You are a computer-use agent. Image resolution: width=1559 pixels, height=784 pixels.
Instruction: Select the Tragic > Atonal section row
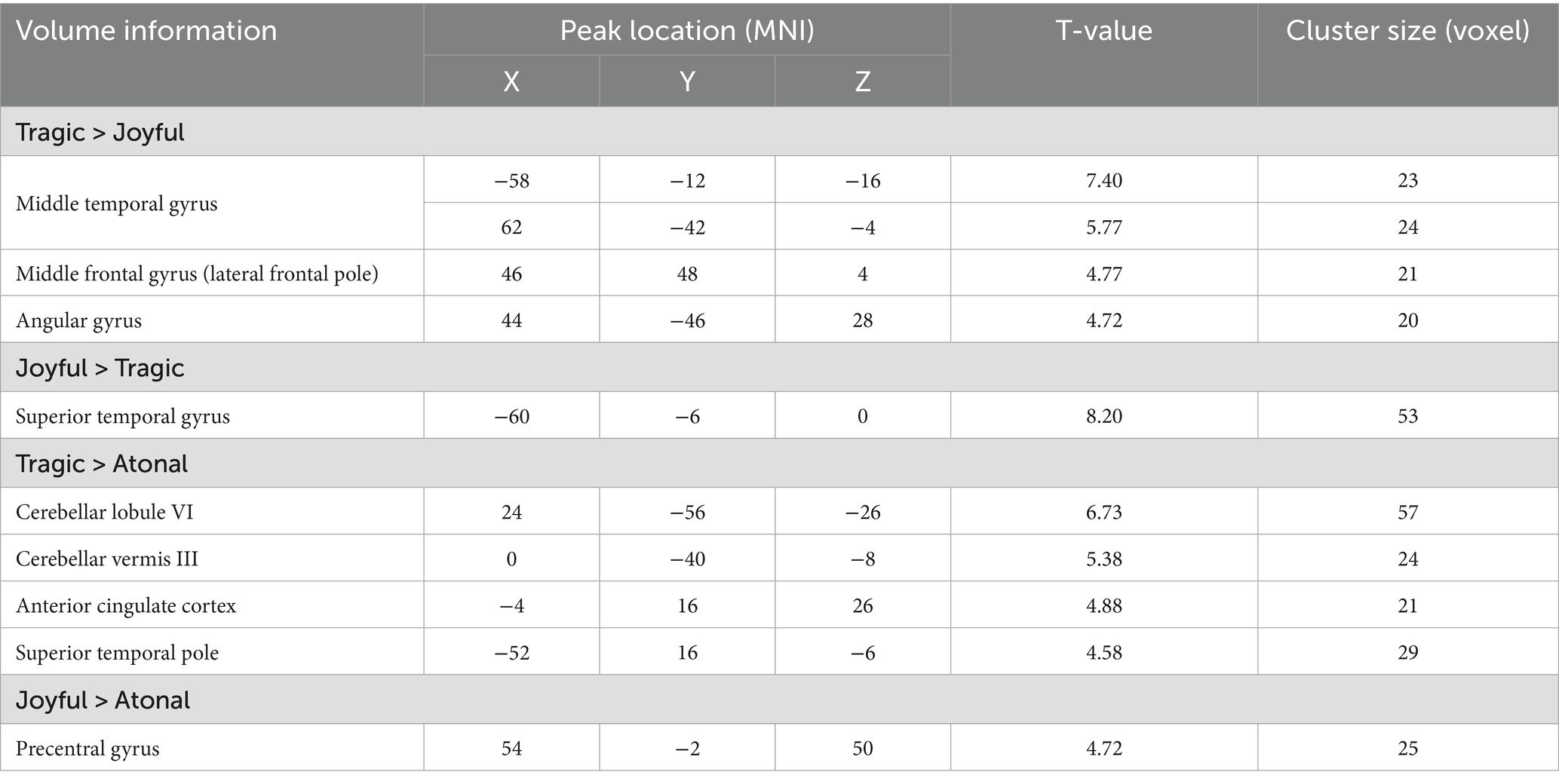102,464
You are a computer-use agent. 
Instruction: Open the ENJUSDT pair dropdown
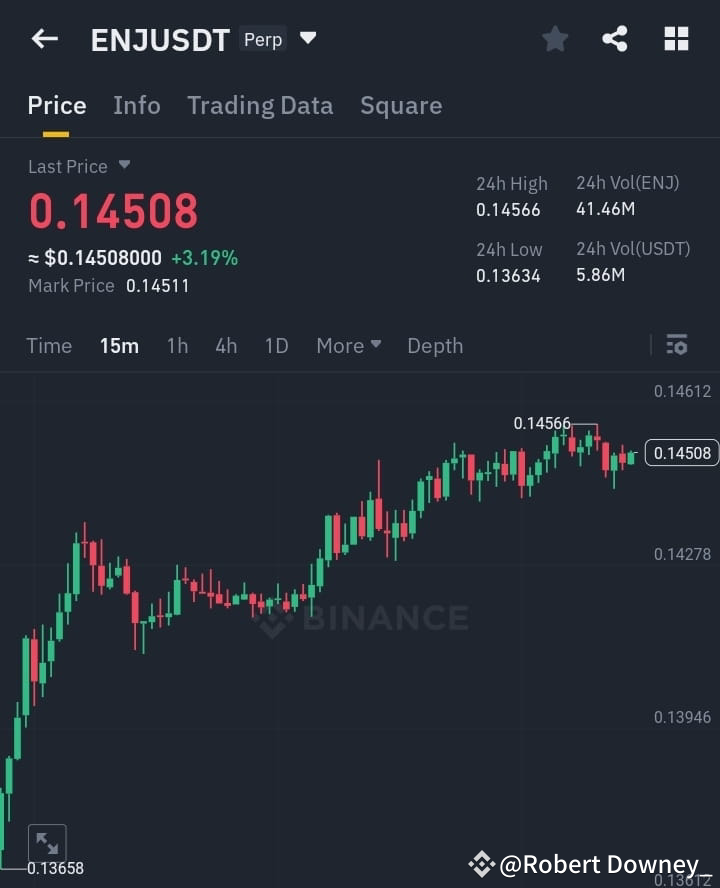click(307, 38)
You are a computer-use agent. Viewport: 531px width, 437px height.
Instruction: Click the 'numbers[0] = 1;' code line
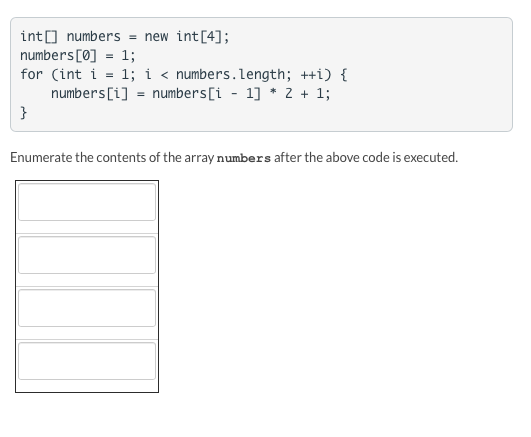[x=78, y=55]
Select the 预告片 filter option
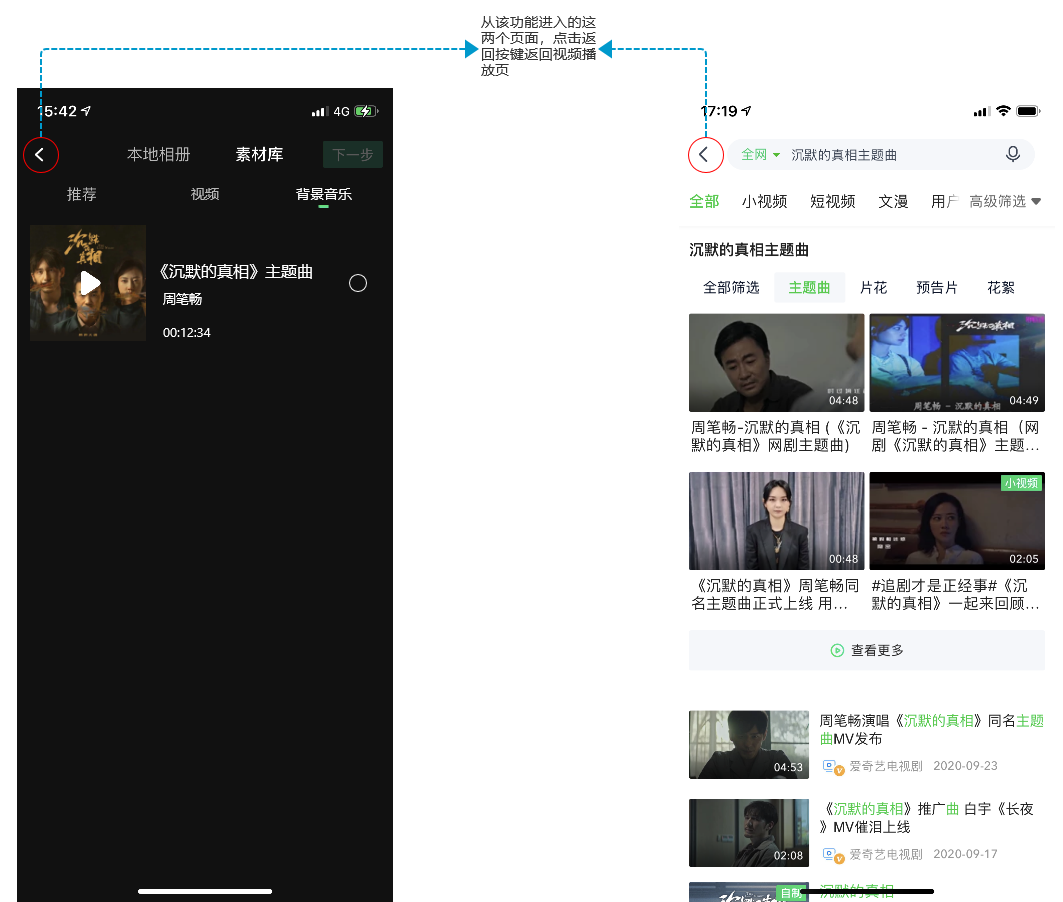Screen dimensions: 1063x902 (936, 287)
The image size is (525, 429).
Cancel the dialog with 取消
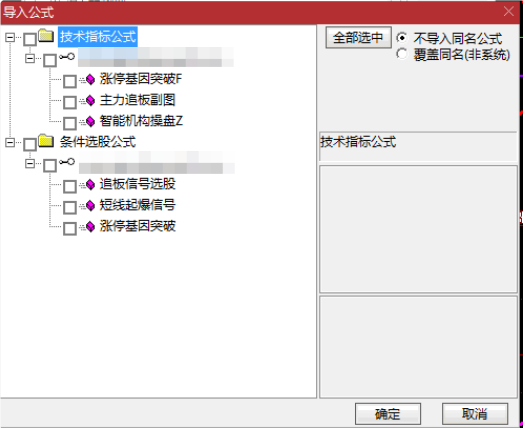point(474,414)
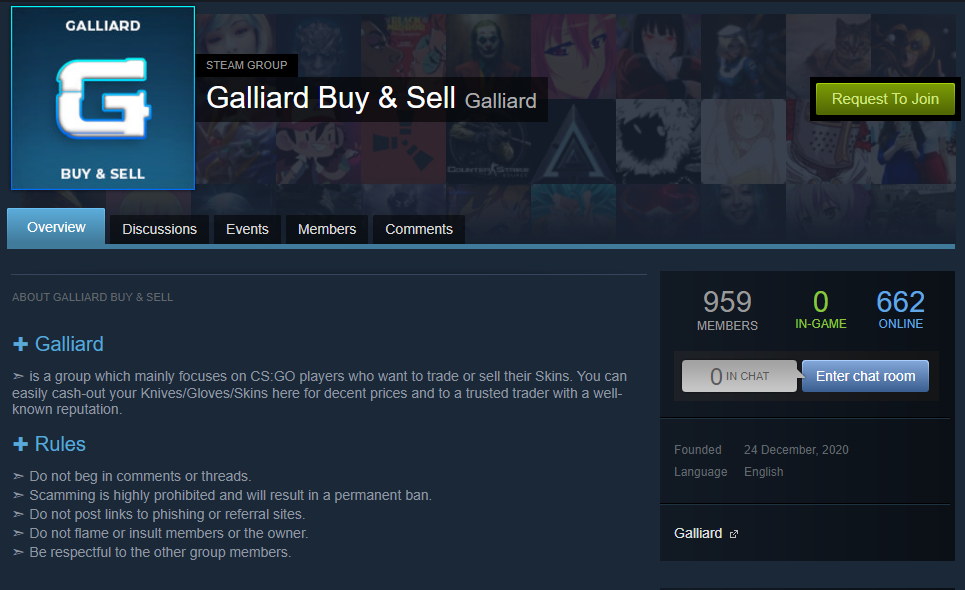
Task: Open the Overview tab
Action: pyautogui.click(x=56, y=228)
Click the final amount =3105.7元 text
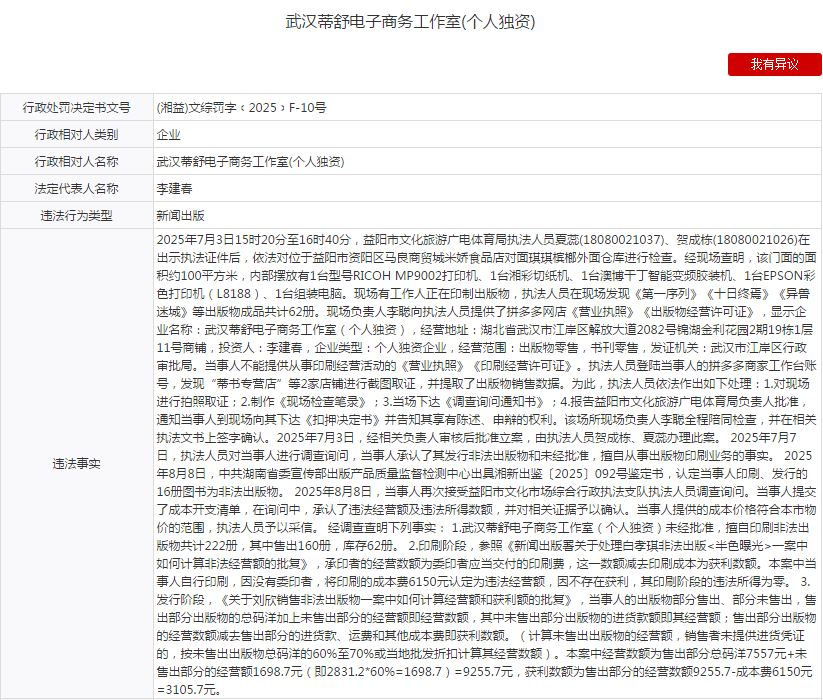 [188, 690]
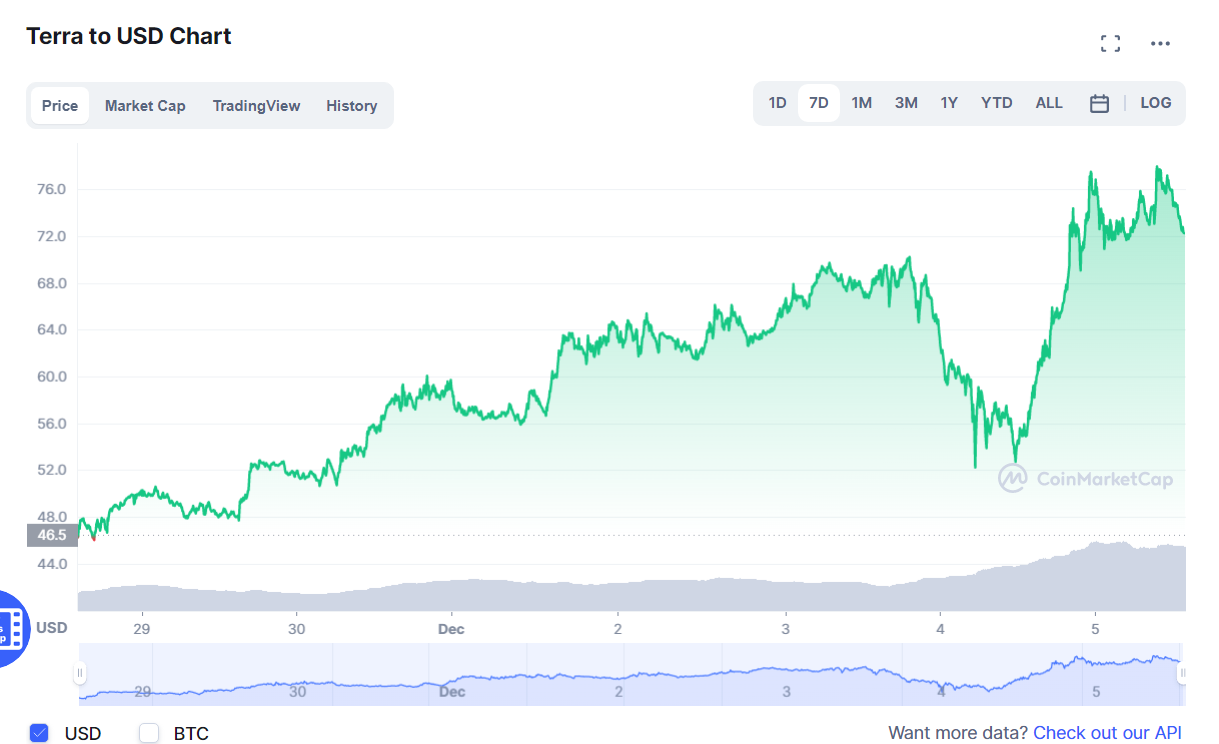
= = = =
## Problem details
Copy the whole of the material above exactly, but not its images.

## Solution to the exercise
You are a computer-use agent. Image resolution: width=1559 pixels, height=784 pixels.
Instruction: Select the Tragic > Atonal section row
102,464
You are a computer-use agent. 
Instruction: Open the ENJUSDT pair dropdown
click(307, 38)
You are a computer-use agent. Viewport: 531px width, 437px height.
Instruction: Click the 'numbers[0] = 1;' code line
[x=78, y=55]
Select the 预告片 filter option
Screen dimensions: 1063x902 (936, 287)
The image size is (525, 429).
Cancel the dialog with 取消
point(474,414)
Task: Open the Overview tab
Action: pyautogui.click(x=56, y=228)
Click the final amount =3105.7元 text
 [188, 690]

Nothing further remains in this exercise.